President of the Executive Council of Martinique
- In office 18 December 2015 – 2 July 2021
- Succeeded by: Serge Letchimy

Deputy for Martinique's 1st constituency in the National Assembly of France
- In office 20 June 2012 – 20 June 2017
- Preceded by: Louis-Joseph Manscour
- Succeeded by: Josette Manin
- Parliamentary group: GDR

Deputy for Martinique's 4th constituency in the National Assembly of France
- In office 12 June 1997 – 19 June 2012
- Preceded by: André Lesueur
- Succeeded by: Jean-Philippe Nilor

President of the Regional Council of Martinique
- In office 20 March 1998 – 22 March 2010
- Preceded by: Emile Capgras
- Succeeded by: Serge Letchimy

Personal details
- Born: November 15, 1936 (age 89) Rivière-Pilote, Martinique
- Party: Martinican Independence Movement

= Alfred Marie-Jeanne =

Martinican politician

Alfred Marie-Jeanne (/fr/; born November 15, 1936, in Rivière-Pilote, Martinique) is a French politician, a leader in the Martinican Independence Movement (MIM) since 1978. He served as mayor of the commune of Rivière-Pilote from 1971 to 2000 and served as President of the Regional Council of Martinique from March 20, 1998, to March 22, 2010. Alfred Marie-Jeanne represented Martinique's 1st constituency in the French National Assembly from 2012 to 2017. He was succeeded in this constituency by Josette Manin.

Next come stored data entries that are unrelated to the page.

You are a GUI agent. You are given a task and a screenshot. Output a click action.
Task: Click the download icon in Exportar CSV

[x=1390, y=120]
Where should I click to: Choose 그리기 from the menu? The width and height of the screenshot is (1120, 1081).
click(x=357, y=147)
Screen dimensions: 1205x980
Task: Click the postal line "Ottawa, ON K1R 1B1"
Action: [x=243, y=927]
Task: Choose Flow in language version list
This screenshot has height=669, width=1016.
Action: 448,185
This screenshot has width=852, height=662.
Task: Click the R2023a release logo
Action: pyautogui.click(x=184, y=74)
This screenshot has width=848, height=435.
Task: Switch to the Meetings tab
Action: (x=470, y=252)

Gran Sanblé pour ba peyi an chans, a coalition of the Martinican Independence Movement and right-wing parties, led by Alfred Marie-Jeanne, defeated Ensemble pour une Martinique Nouvelle, a coalition of left-wing parties, led by Serge Letchimy, winning 33 seats out of 51 seats of the Territorial Collectivity's new assembly during the election held on December 13, 2015, in Martinique. Alfred Marie-Jeanne served as the president of the executive council of the Territorial Collectivity of Martinique from 2015 to 2021.